=== Records provided ===
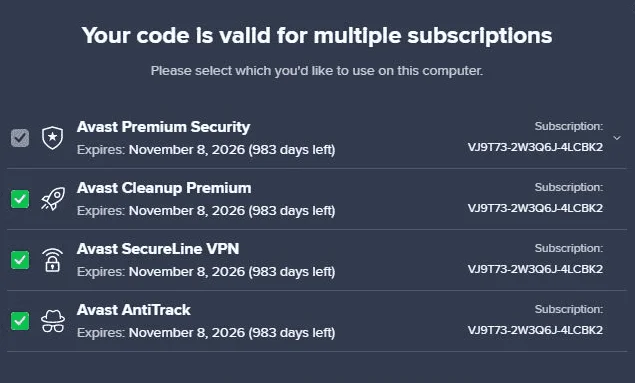
Task: Select the Avast Premium Security title
Action: (164, 127)
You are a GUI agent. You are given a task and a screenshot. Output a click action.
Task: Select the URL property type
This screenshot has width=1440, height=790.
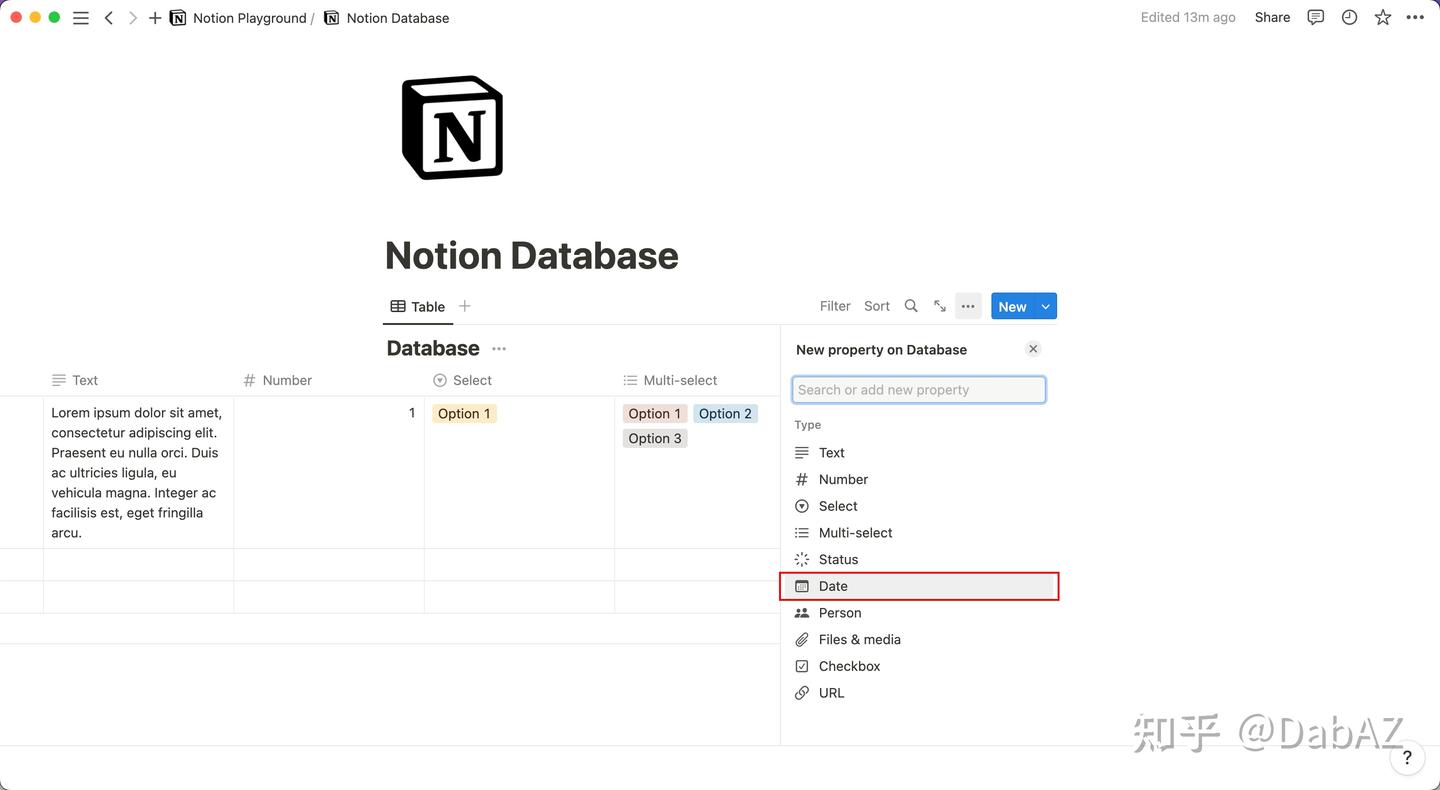831,692
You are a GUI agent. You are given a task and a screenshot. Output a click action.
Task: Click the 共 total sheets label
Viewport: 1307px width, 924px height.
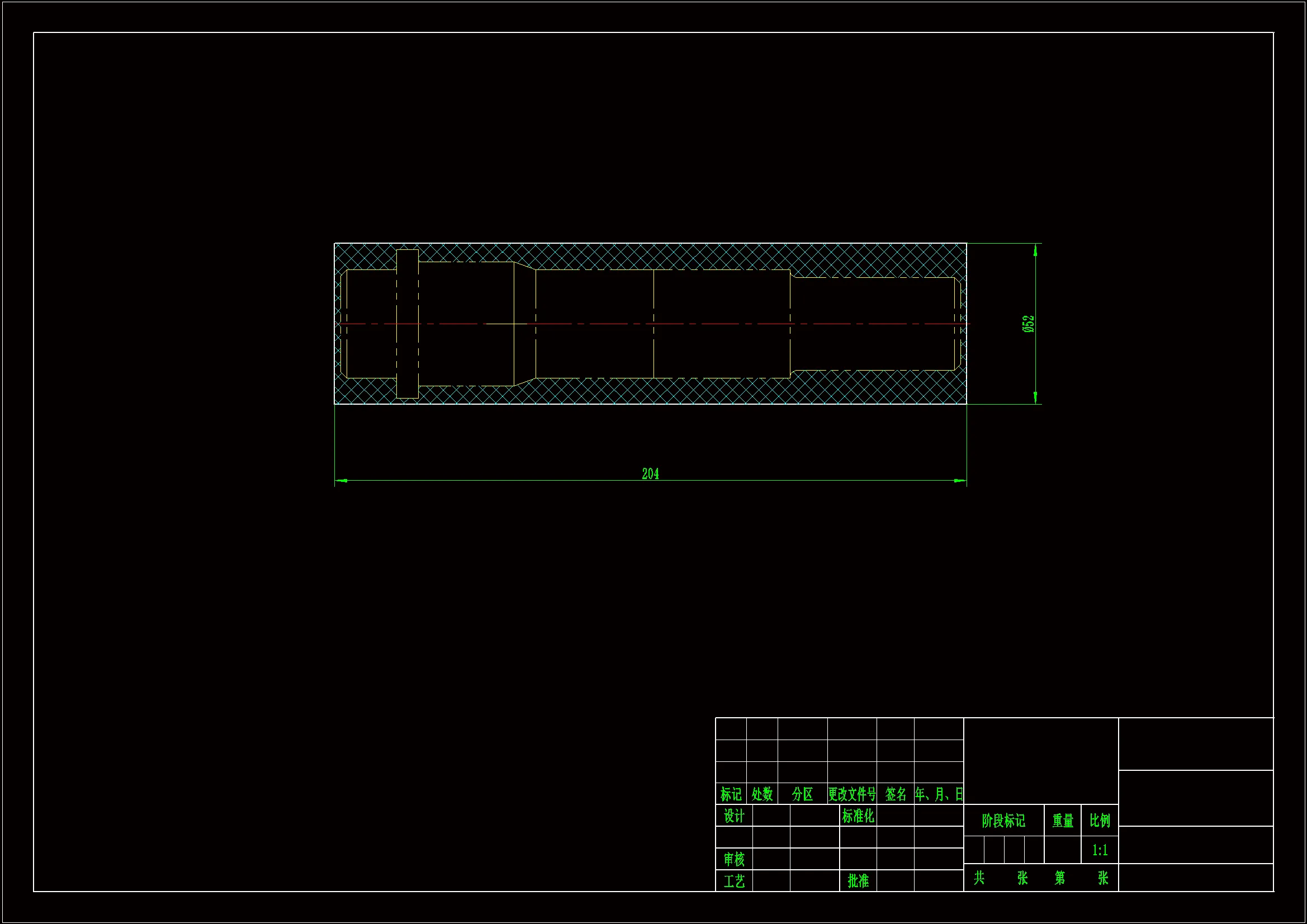pos(978,877)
===
Please count the lines in the items above that contain the string "height", treating uppercase and lowercase as different. Reply with the number only.

[Final result]
2